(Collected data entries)
'''

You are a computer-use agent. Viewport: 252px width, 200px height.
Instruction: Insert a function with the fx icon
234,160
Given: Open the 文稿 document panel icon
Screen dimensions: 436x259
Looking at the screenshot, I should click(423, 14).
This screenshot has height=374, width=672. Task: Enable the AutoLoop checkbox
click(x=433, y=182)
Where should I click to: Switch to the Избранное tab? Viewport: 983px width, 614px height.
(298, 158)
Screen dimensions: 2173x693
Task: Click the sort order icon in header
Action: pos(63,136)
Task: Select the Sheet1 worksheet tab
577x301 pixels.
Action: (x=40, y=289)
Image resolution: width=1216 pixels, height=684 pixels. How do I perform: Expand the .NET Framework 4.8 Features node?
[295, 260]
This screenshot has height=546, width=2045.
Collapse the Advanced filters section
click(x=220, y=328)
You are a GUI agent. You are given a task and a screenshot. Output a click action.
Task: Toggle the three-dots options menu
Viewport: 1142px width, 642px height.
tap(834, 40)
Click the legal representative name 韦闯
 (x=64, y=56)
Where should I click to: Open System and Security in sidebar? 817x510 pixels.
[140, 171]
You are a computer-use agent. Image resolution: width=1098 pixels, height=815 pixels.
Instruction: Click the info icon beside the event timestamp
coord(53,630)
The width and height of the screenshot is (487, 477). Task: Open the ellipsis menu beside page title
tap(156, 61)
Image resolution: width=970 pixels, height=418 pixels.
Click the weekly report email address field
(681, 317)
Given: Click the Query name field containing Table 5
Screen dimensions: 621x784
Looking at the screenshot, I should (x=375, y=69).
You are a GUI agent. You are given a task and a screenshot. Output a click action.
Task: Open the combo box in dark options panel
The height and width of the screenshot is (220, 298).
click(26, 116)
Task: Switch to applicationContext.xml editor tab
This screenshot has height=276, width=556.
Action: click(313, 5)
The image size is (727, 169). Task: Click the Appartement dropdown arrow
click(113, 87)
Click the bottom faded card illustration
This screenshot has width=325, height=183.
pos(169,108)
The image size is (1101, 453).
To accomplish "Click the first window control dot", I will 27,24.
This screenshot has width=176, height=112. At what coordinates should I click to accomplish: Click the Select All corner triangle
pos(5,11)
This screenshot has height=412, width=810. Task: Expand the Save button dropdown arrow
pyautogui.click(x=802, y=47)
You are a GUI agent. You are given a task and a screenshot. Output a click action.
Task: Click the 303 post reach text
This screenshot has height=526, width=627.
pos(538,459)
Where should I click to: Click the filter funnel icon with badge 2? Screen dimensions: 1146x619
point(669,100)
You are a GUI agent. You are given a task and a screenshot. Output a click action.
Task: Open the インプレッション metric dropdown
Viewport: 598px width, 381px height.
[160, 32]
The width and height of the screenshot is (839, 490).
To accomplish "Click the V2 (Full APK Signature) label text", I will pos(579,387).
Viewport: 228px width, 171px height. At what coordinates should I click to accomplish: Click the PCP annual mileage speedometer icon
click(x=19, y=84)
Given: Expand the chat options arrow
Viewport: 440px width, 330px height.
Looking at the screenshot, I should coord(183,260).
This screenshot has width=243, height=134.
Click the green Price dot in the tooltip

'''

> **Task goal**: When you find a line in the records that contains the word "panel", copy it.

> **Output**:
Given: Open the 文稿 document panel icon
Task: Open the combo box in dark options panel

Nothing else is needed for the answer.